在CentOS系统的日常运维和安全加固工作中,禁用不必要的用户账户和服务是降低系统风险、减少资源占用的核心操作。冗余的用户账户可能存在弱密码、长期未登录等安全隐患,多余的系统服务不仅消耗CPU、内存资源,还可能暴露不必要的网络端口,给攻击者留下可乘之机。合理清理这些冗余项,能让系统运行更轻量、更安全。

一、禁用不必要的用户账户
1. 查看现有用户账户
首先可以通过查看/etc/passwd文件获取系统所有用户账户信息,该文件每行记录一个用户,格式为用户名:密码占位符:用户ID:组ID:用户描述:家目录:登录shell。

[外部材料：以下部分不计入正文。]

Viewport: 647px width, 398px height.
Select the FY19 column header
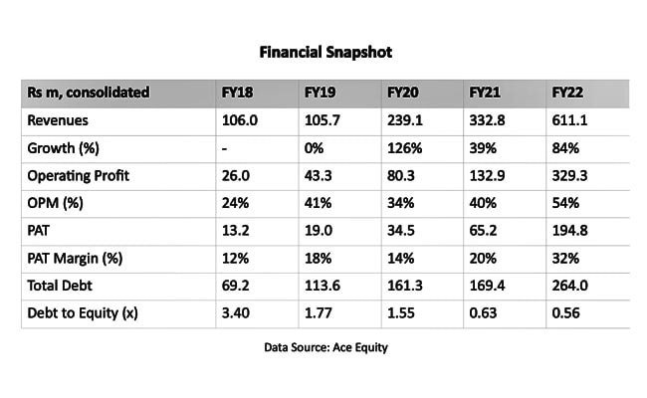[317, 93]
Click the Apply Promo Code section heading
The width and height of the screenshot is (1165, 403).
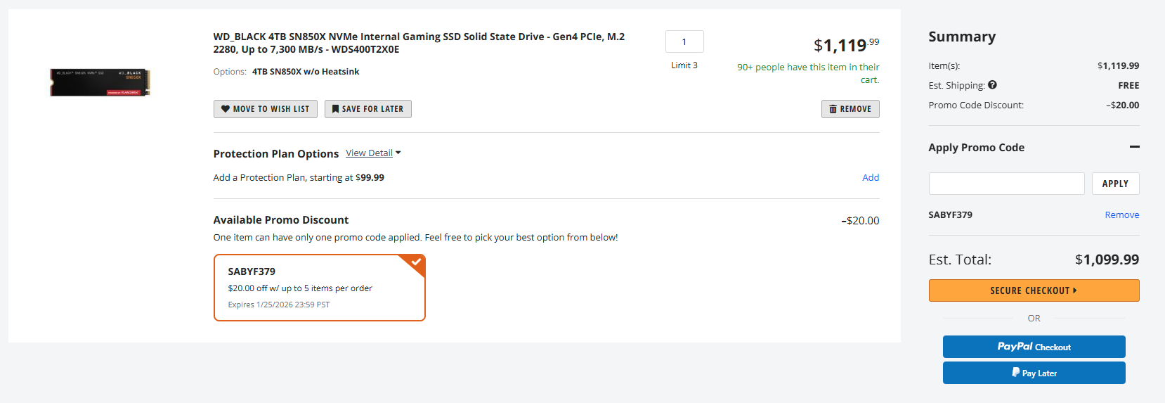point(976,148)
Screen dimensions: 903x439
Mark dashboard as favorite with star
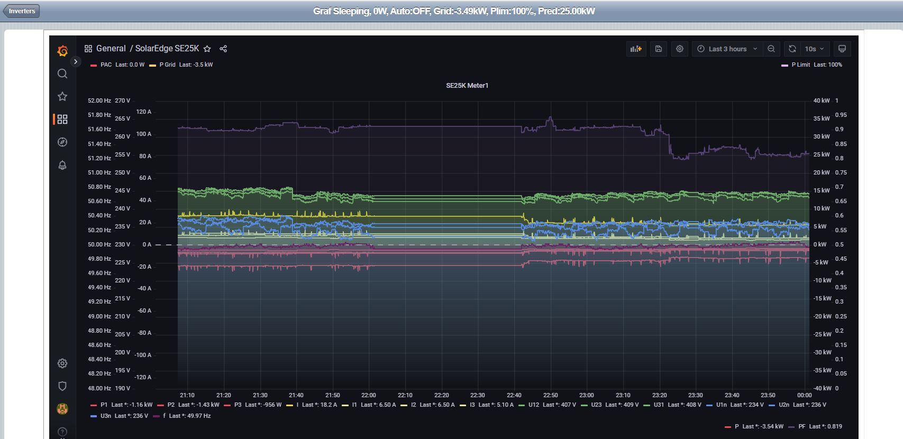click(207, 49)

也可以直接查看/etc/passwd中shell为可登录类型的账户:
# 查看所有用户账户 cat /etc/passwd # 查看可登录的普通用户(排除系统用户和nologin用户) grep -v /sbin/nologin /etc/passwd | grep -v /bin/false
2. 锁定不必要的用户账户
对于确认不需要登录的用户账户,不建议直接删除,优先选择锁定账户,避免误删导致依赖该账户的服务异常。锁定账户后,用户将无法登录系统,密码验证会直接失败。

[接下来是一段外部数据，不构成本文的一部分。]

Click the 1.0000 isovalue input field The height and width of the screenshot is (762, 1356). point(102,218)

# 锁定指定用户,比如锁定testuser账户 passwd -l testuser # 查看用户锁定状态,输出中包含LK字样表示已锁定 passwd -S testuser
如果需要彻底禁止用户登录,也可以修改用户的登录shell为/sbin/nologin:
# 修改testuser的登录shell为nologin usermod -s /sbin/nologin testuser
3. 删除确认无用的用户账户
如果确认某个用户账户及其关联文件完全无用,可以执行删除操作,删除时会同时删除用户的家目录和邮件目录:
# 删除testuser账户及关联目录 userdel -r testuser
二、禁用不必要的系统服务
1. 查看当前运行的服务
CentOS 7及以上版本使用systemd作为服务管理工具,可以通过以下命令查看系统所有服务的状态:
# 查看所有服务状态 systemctl list-units --type=service --all # 查看当前正在运行的服务 systemctl list-units --type=service --state=running
2. 停止并禁用非必需服务
对于不需要的服务,先停止当前运行的服务,再设置开机不自动启动,避免重启后服务再次运行。比如禁用telnet服务(明文传输不安全,通常用ssh替代):
# 停止telnet服务 systemctl stop telnet.socket # 禁用telnet服务开机自启 systemctl disable telnet.socket # 确认服务状态,输出中loaded部分显示disabled表示已禁用 systemctl status telnet.socket
常见的可禁用非必需服务包括:telnet、rsh、rlogin、tftp、cups(无打印需求时)、avahi-daemon(无局域网服务发现需求时)等。
3. 临时启用已禁用的服务
如果后续需要临时使用已禁用的服务,可以手动启动,启动后本次运行有效,重启后依然不会自动启动:
# 临时启动telnet服务 systemctl start telnet.socket
三、操作注意事项
- 操作前建议备份
/etc/passwd、/etc/shadow等用户相关配置文件,以及服务配置文件,避免误操作后无法恢复。 - 禁用服务前先确认服务的作用,比如sshd服务是远程登录的核心服务,绝对不能禁用,否则会失去远程管理权限。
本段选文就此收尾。